Jeżeli jednak nasza codzienna dieta jest uboga w produkty będące naturalnym źródłem beta-karotenu przyjmujmy go w postaci suplementów diet. ― Od kilku miesięcy regularnie przyjmuje beta-karoten w kapsułkach. Przez pierwszy miesiąc nie widziałam żadnej różnicy w kolorze mojej skóry, dopiero po kilku miesiącach zauważyłam, że jestem odrobinę ciemniejsza niż osoby z mojego otoczenia, a kolor skóry jest lekko złotawy. Nie palę papierosów, a więc nie obawiam się negatywnych skutków przyjmowania beta-karotenu. ― twierdzi Jola (26 lat).

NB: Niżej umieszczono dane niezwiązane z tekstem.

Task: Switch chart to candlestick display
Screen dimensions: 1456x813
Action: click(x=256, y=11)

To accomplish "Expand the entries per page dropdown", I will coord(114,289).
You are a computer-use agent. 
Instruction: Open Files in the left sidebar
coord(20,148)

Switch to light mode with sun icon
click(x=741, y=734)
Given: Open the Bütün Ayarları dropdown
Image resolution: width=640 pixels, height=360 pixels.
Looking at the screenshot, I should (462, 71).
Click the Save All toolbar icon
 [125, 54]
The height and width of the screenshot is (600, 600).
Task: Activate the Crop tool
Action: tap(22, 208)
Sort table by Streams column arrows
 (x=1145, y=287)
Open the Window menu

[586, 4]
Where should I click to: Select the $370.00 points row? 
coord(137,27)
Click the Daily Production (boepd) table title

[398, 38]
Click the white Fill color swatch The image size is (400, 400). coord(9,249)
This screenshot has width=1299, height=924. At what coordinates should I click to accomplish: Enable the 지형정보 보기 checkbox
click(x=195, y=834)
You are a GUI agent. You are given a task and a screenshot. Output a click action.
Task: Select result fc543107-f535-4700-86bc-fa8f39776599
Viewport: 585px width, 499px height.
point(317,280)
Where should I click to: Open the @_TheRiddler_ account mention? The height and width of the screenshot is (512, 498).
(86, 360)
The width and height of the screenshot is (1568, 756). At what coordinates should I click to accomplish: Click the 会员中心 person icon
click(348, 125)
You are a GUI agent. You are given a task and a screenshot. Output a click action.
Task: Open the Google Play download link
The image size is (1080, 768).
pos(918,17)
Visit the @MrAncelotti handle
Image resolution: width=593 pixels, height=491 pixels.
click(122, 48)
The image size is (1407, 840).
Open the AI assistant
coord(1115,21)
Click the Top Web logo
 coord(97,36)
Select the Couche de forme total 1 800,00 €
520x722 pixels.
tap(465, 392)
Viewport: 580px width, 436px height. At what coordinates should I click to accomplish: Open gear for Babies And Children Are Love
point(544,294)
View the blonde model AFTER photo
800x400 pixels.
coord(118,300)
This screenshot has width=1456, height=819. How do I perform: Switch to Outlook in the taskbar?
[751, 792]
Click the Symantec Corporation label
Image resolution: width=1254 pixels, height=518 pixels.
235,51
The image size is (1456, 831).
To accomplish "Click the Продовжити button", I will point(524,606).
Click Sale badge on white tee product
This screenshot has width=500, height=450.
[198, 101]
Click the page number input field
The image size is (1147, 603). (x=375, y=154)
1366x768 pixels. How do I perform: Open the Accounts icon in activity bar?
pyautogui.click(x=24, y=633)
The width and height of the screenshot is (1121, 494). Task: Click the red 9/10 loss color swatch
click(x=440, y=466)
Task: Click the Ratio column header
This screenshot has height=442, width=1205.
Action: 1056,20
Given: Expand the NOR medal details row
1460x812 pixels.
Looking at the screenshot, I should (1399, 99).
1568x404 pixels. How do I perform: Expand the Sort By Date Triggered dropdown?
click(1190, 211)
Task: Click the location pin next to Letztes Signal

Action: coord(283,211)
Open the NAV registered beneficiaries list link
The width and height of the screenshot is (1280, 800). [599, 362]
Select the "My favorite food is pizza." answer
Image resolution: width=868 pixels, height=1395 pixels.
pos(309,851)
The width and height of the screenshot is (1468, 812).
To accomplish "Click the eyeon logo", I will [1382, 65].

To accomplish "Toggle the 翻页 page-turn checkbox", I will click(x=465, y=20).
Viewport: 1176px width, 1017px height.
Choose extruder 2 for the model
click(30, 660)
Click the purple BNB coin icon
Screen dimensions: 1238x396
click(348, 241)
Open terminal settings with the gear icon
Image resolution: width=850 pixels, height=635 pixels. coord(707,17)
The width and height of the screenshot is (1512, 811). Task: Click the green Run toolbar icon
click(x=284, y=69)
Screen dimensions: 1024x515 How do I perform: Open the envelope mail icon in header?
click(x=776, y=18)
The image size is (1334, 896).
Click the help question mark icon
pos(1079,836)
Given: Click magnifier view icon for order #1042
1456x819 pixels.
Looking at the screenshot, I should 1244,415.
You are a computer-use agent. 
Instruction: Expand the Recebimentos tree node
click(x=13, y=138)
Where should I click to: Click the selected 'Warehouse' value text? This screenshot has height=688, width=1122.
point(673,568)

Jak wygląda czerniak? Zobacz zdjęcia!
Nałogowi palacze przyjmujący beta-karoten w postaci syntetycznej (suplement diety) są o wiele bardziej narażeni na wystąpienie raka płuc, dlatego też tej grupie osób jest on odradzany. Nie dotyczy to beta-karotenu występującego w owocach i warzywach. Długotrwałe zażywanie może spowodować również nieefektywne zażółcenia w postaci pomarańczowych plamek na skórze (w szczególności dłoni).

Opalanie natryskowe

Opalanie natryskowe staje się coraz bardziej popularne, chociaż może do niego skutecznie zniechęcić wysoka cena. Zabiegi te wykonywane są w salonach kosmetycznych, gdzie preparat samoopalający rozprowadzany jest za pomocą specjalnego urządzenia, które pokrywa skórę równomierną opalenizną. Efekt utrzymuje się kilka dni. Cena 90 – 170 zł (całe ciało).